Недобрый человек Кадык тяжело облокотился на круп кассирши Люськи, нехотя выглянул во двор и увидел незнакомую тощую девку с мальчишкой. Переведя взгляд вниз, он опознал свое утреннее видение и криво ухмыльнулся:
– Деда Домкрата родственнички пожаловали. Больше-то пока никто не помер, – Кадык размахнулся и отвесил Люське увесистый шлепок, будто хотел катапультировать ее за окно. – Че гляделки разворотила, дура? Проводи гостей!
Маша испуганно заперлась на хлипкую защелку и огляделась. В комнате старика Панкратова не осталось ничего, кроме матраса с подозрительными желтыми разводами и гнилой луковицы в банке на подоконнике. Даже выцветший календарь с «Незнакомкой» Крамского вчера унесла к себе хозяйственная жена Лаптева, обширная почтальонша Галина. Только светлый прямоугольник с четырьмя ржавыми следами кнопок остался на обоях.
– Что же делать? – прошептала Маша, радуясь, что Тимка увлекся ковырянием трещины в стене и не видит ее малодушных слез.
Тут дверь сотряслась, и задвижка отлетела на середину комнаты. Маша схватилась за сына.
– Ну? Так и будете сидеть голодные? – воинственно спросила Галина, загородившая собой весь дверной проем. – Марш на кухню!

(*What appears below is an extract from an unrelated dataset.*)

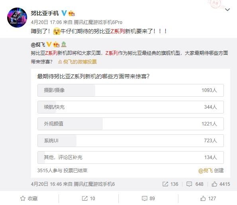The image size is (237, 205).
Task: Click the blue verified V badge beside 努比亚手机
Action: tap(64, 13)
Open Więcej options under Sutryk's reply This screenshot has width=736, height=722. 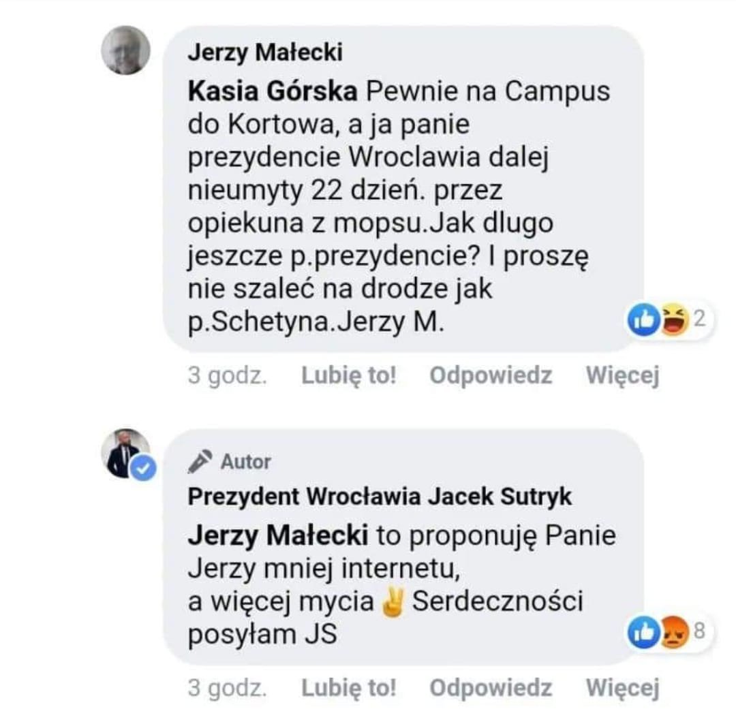623,689
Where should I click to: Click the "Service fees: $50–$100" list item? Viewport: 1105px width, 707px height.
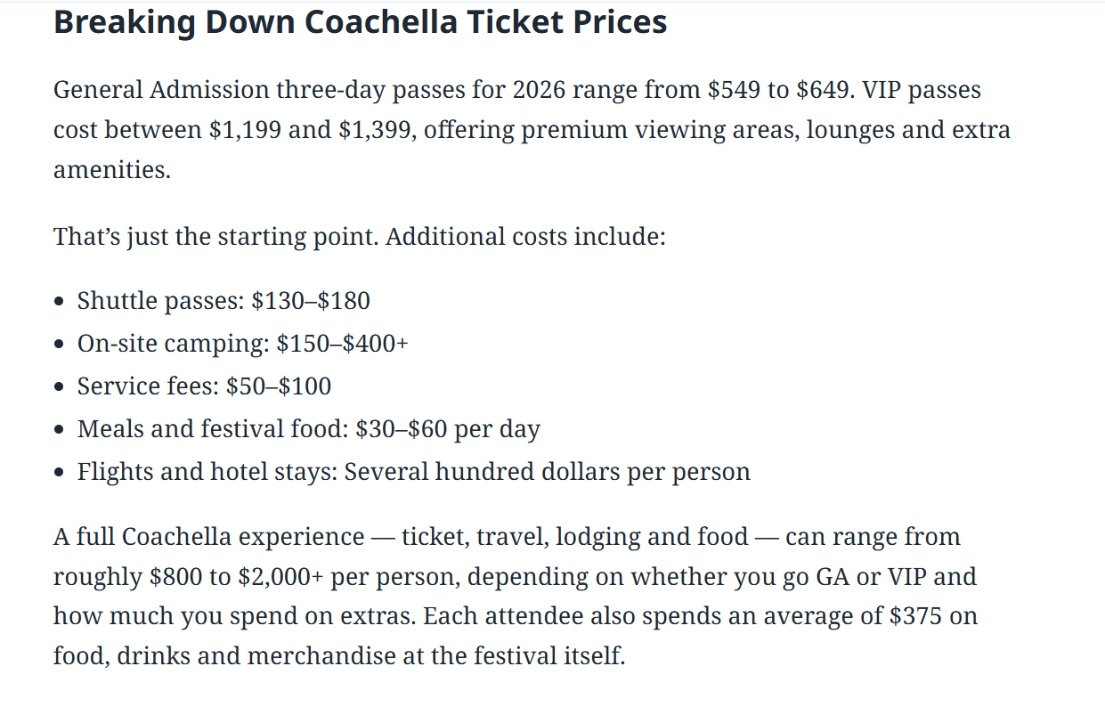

Маша не посмела ослушаться, хотя есть ей совсем не хотелось. За столом, покрытым изрезанной клеенкой, сидел бывший рабочий Лаптев и увлеченно уплетал нечто из большой кастрюли с цветочком.
– Навалился, боров! – прикрикнула на него почтальонша. – Парнишке-то хоть оставь, вона какой малохольный.
– Вкуснотища! – подмигнул Лаптев, вываливая на тарелку перед Тимкой дымящуюся массу. – Ум отъешь!
– Что это? – подозрительно спросила Маша.
– Мозги! – облизнулся бывший рабочий.
Бедного Тимку долго рвало в туалете. Маша держала его над черной дырой унитаза и плакала, уже не скрываясь. Потом он заснул у нее на руках, на полпути к комнате старика Панкратова.
– Какие мы нежные! – фыркнула Галина, ждавшая их на матрасе. – Я вам тут белье застелила.
– Спасибо, – еле слышно проговорила Маша, опуская сына на подушку.